Talking down 2016 milk prices is ill-advised and damaging – IFA
Talking down milk prices is ill-advised and damaging in a world of global and instant communication, IFA National Dairy Committee Chairman Sean O’Leary has said.
O’Leary has strongly condemned the effort by industry insiders to talk down milk prices well into 2016.
He said there was no denying just how difficult international dairy markets had become, but recent New Zealand futures prices and last week’s Global Dairy Trade (GDT) results are proof they were now bottoming out.
“Talking down milk prices, which some would justify as a means of informing or conditioning farmers, is ill-advised in a world of global and instant communication and could damage the better market sentiment justified by recent market developments.
“It also runs contrary to some of the commentary from New Zealand’s ASB Bank, which expects New Zealand 2015/2016 milk prices to lift by 30% over the current forecast.
Some of the same people who are predicting record low milk prices over the next six to nine months were also anticipating dismal prices in late 2014, failing totally to predict last spring’s uplift.
“Their comments will be picked up online and through social media all over the world as instantly as we learn the results of GDT auctions,” he said.
O’Leary said that if we have learned anything from market volatility, it is that markets can change very rapidly as a result of events affecting sentiment (an anticipated weather event, a rumour of surpluses, commentary from respected insiders), and with it milk prices can pick up or fall dramatically and quickly.

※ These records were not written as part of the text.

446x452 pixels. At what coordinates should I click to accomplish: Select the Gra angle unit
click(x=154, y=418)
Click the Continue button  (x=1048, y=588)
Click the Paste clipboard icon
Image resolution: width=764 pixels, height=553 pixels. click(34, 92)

“It is simply a fact that there is no way for even very expert operators to predict prices for more than a month or two ahead with any degree of accuracy,” he said.

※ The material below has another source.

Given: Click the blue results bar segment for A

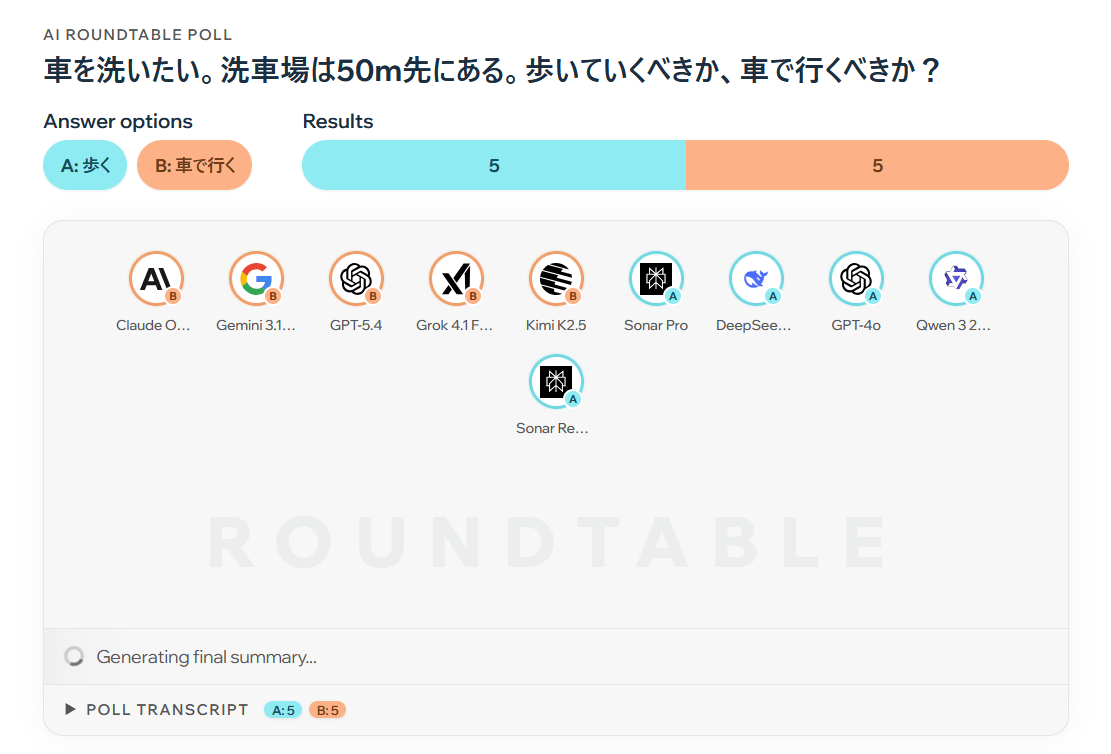Looking at the screenshot, I should pos(494,166).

“Irish dairy farmers have just lived through 16 months of continuous milk price cuts totalling 13c/L or 33%, which have all but wiped out their margin,” he said.
The IFA National Dairy Committee Chairman said that many farmers are now operating below break-even, a situation which is only bearable if short-lived.
Even with no further milk price cuts, they are now looking at massively reduced milk cheques first over the autumn and winter months because of lower output, and into the spring because of poorer constituents, he added.
What farmers need is an end to milk price cuts: they are the last link in the chain, and they can take no more.
“It is not good enough for our industry to keep going back to the soft option after 16 months.
“With milk volumes now easing seasonally, co-ops must focus on internal efficiencies, consolidation and improved marketing to offset still very low, though hopefully soon improving, market returns,” he concluded.